ABL1 Kinase Domain Mutation Analysis
- To evaluate the basis for resistance (primary or acquired) to tyrosine kinase inhibitors (TKIs) in patients with Philadelphia-chromosome positive leukemias such as chronic myelogenous leukemia (CML) and B-acute lymphoblastic leukemia/lymphoma (B-ALL)
- Progression to accelerated phase or blast phase in CML patients.
RNA is extracted from white blood cells in bone marrow, and/or peripheral blood and reverse transcribed to cDNA. Multiplex long-range PCR was performed to amplify BCR::ABL1 fusion transcripts.

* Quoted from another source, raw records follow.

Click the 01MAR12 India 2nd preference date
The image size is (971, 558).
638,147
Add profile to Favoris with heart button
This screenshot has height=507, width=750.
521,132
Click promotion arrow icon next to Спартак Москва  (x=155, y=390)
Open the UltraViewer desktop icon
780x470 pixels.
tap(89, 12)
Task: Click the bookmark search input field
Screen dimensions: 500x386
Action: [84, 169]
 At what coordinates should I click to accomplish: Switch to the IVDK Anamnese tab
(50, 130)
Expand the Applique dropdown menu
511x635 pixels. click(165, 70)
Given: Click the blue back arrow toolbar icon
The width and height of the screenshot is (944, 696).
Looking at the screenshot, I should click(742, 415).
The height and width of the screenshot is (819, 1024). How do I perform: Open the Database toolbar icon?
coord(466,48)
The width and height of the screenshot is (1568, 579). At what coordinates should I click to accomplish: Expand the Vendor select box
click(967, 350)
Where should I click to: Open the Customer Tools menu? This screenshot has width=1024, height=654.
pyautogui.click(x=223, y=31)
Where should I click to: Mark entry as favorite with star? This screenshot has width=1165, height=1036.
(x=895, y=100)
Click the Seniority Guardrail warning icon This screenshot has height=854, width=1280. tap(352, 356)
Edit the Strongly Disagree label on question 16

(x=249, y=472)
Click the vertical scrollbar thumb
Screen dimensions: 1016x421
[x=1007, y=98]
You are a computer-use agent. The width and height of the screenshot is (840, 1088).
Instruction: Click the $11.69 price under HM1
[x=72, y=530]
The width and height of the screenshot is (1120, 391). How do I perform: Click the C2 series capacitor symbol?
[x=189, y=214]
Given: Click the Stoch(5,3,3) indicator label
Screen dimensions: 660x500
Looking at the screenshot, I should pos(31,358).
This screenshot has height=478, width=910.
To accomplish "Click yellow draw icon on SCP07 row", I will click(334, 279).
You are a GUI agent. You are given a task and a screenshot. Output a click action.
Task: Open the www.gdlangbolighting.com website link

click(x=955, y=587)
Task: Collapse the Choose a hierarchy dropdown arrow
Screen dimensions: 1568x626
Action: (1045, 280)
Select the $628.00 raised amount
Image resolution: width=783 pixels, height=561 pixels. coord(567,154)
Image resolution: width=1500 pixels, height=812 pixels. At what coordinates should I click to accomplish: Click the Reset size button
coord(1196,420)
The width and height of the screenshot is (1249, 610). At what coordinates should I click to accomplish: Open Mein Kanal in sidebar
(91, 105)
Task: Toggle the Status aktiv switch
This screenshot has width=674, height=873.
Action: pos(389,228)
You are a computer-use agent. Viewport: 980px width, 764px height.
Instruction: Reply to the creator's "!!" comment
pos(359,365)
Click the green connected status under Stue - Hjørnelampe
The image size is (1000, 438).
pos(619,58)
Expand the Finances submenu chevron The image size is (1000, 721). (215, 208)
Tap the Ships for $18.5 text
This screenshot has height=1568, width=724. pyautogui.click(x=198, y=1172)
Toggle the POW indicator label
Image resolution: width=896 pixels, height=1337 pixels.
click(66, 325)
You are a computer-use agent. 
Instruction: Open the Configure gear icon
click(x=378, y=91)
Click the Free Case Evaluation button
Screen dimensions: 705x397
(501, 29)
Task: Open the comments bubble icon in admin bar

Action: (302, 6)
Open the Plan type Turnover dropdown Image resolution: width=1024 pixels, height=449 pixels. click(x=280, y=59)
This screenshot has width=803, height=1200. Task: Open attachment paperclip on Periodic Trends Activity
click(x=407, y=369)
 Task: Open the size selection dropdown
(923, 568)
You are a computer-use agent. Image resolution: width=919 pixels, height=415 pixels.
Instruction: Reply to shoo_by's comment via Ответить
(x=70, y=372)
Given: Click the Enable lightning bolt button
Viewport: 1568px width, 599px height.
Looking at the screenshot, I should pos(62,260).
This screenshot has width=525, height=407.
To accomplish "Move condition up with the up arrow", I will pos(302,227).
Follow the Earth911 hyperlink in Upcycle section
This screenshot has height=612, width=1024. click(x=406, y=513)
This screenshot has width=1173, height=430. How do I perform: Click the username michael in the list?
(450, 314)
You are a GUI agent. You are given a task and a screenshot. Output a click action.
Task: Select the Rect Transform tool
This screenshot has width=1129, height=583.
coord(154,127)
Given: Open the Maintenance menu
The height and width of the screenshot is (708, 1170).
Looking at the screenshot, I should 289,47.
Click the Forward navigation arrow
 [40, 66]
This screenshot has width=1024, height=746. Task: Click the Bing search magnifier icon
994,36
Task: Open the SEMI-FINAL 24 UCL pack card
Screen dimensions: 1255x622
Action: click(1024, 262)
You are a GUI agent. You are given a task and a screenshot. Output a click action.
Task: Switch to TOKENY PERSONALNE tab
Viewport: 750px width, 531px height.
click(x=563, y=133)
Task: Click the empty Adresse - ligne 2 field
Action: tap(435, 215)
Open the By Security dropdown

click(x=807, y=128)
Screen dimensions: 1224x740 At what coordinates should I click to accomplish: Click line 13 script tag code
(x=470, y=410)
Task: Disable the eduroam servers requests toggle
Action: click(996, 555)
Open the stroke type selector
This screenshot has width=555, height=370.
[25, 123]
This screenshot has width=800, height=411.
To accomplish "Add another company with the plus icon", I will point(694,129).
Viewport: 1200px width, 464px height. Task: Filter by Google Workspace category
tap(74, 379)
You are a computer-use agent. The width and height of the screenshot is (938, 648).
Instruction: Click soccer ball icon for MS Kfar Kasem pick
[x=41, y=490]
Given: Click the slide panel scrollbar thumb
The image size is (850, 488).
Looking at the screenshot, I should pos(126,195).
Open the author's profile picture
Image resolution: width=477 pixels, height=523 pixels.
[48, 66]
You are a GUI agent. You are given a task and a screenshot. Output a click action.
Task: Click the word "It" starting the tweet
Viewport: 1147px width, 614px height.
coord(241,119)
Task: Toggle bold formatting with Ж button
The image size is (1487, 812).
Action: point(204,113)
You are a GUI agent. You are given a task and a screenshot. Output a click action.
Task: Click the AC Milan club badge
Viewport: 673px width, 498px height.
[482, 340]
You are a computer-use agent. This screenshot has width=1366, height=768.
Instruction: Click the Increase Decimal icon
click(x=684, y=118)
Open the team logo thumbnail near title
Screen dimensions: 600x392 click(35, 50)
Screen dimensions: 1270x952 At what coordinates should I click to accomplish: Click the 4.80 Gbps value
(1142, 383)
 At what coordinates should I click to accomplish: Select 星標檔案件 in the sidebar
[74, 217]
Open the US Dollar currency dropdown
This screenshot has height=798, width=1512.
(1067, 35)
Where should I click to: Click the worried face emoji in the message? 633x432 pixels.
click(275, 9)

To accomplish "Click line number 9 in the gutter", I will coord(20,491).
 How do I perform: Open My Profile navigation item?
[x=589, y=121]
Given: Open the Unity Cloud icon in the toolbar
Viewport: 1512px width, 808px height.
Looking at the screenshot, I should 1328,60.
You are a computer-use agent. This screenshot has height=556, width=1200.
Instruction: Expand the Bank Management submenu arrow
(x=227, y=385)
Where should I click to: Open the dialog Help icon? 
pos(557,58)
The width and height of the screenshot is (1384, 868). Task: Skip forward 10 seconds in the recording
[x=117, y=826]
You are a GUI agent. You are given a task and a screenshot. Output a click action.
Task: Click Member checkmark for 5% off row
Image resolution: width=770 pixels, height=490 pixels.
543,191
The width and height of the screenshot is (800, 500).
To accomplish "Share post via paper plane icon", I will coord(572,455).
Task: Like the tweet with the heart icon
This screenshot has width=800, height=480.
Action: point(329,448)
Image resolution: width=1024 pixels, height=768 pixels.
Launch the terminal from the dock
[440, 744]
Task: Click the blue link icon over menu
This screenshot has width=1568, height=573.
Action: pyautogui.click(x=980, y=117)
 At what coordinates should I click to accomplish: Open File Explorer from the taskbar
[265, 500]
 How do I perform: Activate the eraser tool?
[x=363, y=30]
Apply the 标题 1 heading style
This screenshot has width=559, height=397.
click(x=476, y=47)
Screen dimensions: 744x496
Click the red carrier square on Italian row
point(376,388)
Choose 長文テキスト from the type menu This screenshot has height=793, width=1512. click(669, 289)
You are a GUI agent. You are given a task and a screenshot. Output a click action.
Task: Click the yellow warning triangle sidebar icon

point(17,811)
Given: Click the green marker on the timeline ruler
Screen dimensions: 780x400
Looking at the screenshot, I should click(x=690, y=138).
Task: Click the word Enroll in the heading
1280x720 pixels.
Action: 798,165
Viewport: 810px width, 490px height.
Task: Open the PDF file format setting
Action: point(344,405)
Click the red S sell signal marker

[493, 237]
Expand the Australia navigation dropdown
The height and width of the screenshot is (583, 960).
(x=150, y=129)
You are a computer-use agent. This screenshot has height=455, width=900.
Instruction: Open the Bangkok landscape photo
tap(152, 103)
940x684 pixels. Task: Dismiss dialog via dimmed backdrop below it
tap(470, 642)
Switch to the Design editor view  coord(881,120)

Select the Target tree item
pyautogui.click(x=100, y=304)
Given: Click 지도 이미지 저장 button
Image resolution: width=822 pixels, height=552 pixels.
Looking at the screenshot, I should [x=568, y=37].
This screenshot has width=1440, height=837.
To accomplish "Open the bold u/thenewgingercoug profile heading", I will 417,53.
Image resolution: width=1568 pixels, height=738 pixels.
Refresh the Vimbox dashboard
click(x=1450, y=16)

Libraries were prepared using the Illumina DNA preparation kit for multiplex sequencing on the MiSeq. NGS data was compared to previously derived clinical Pyrosequencing and Sanger sequencing results for assay validation.
The result will include the codon number, amino acid changes and relative abundance of the mutation(s) found. A minimum of 100 BCR::ABL1
fusion copies are required to detect mutated transcript that comprise at least 5% of total BCR::ABL1 fusion transcripts in sample.
- 10 mls peripheral blood (PB) in purple-top (lavender top) (EDTA Vacutainer), sent on wet ice
- 2-5 ml of bone marrow aspirate (BM), sent on wet ice
The CPT codes provided are based on AMA guidelines and are for informational purposes only. CPT coding is the sole responsibility of the billing party. Please direct any questions regarding coding to the payer being billed.